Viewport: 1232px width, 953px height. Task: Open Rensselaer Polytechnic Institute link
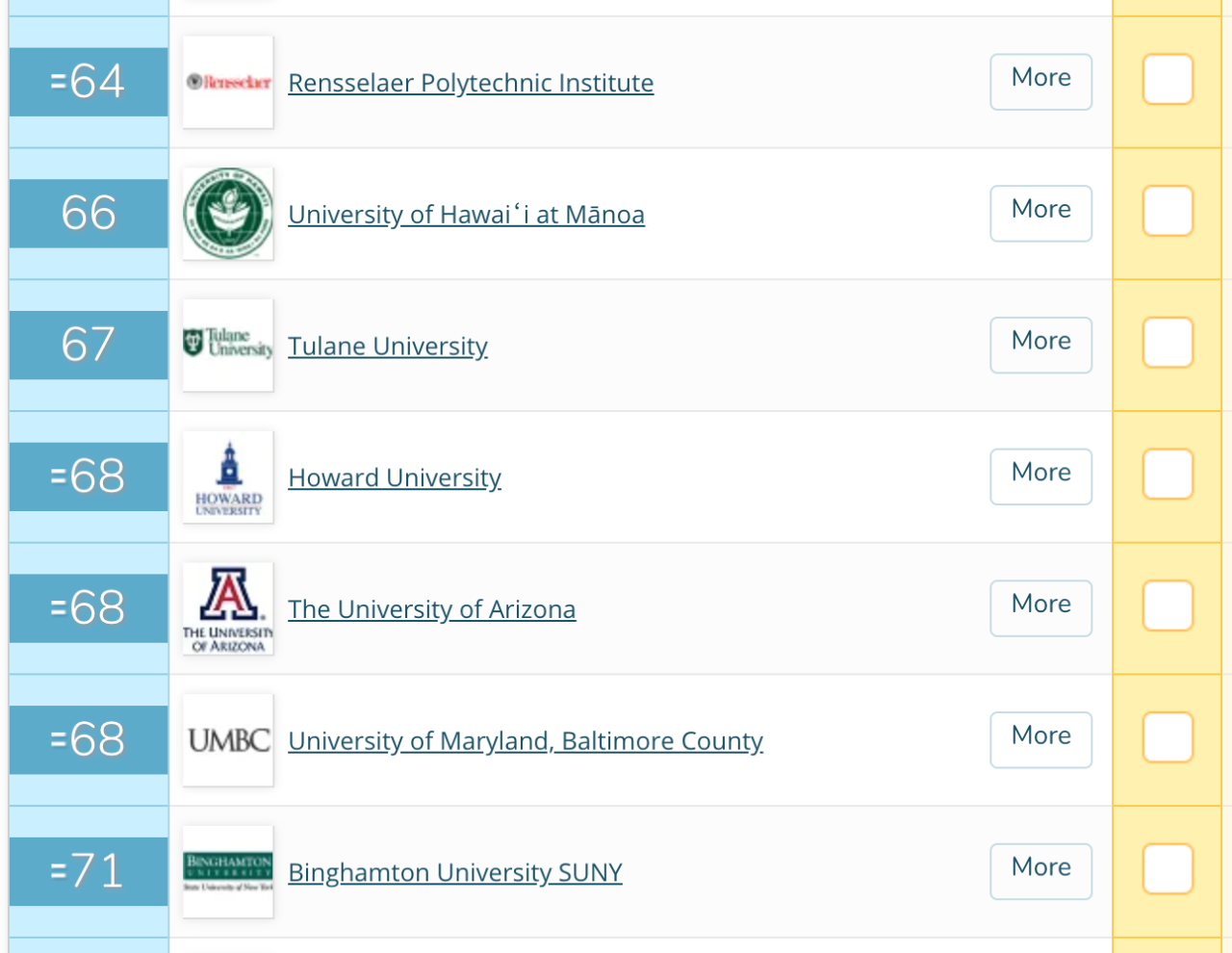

•••••

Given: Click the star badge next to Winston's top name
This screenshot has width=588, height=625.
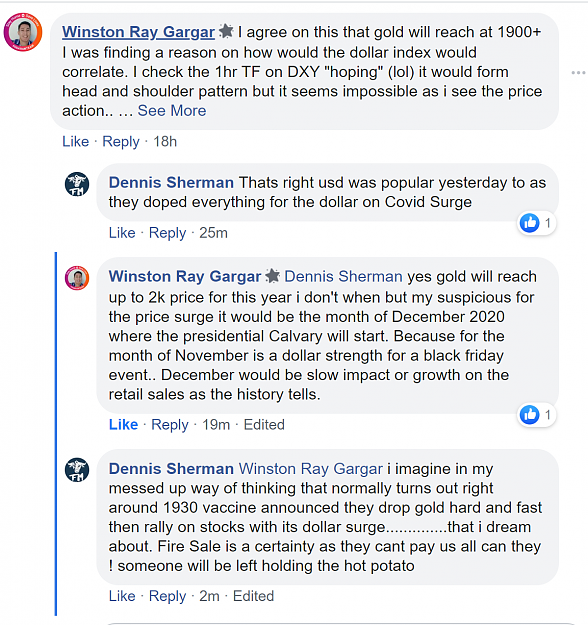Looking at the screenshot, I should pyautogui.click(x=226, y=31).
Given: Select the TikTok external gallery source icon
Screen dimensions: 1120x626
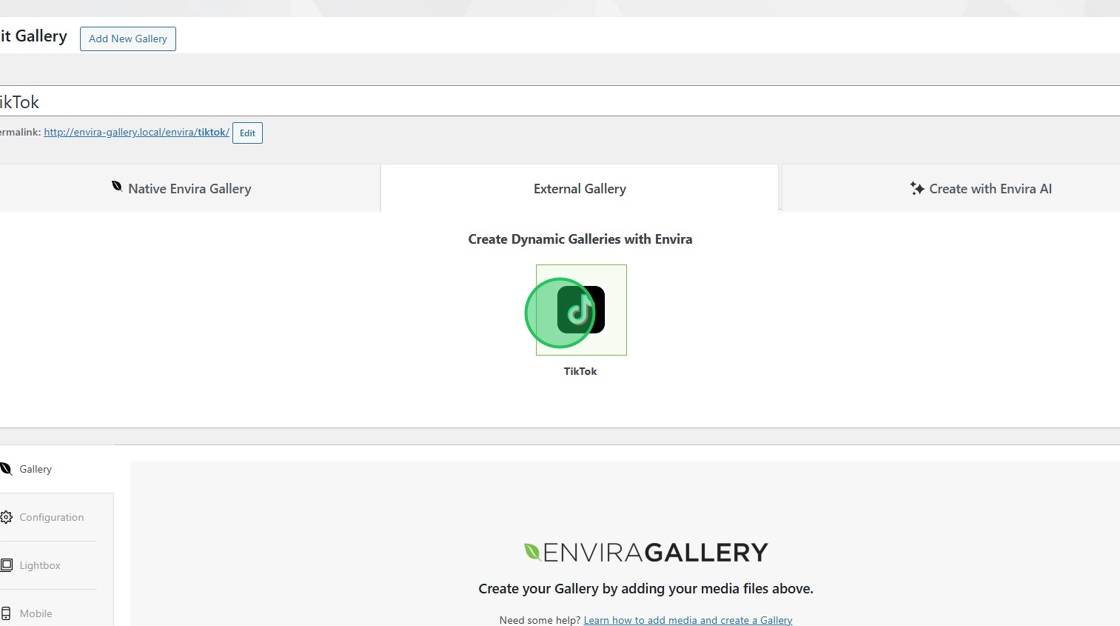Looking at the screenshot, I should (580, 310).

•••••

# Your task
What lines above contain "Given"? Copy them out.

# Written response
Given: Click the star badge next to Winston's top name
Given: Select the TikTok external gallery source icon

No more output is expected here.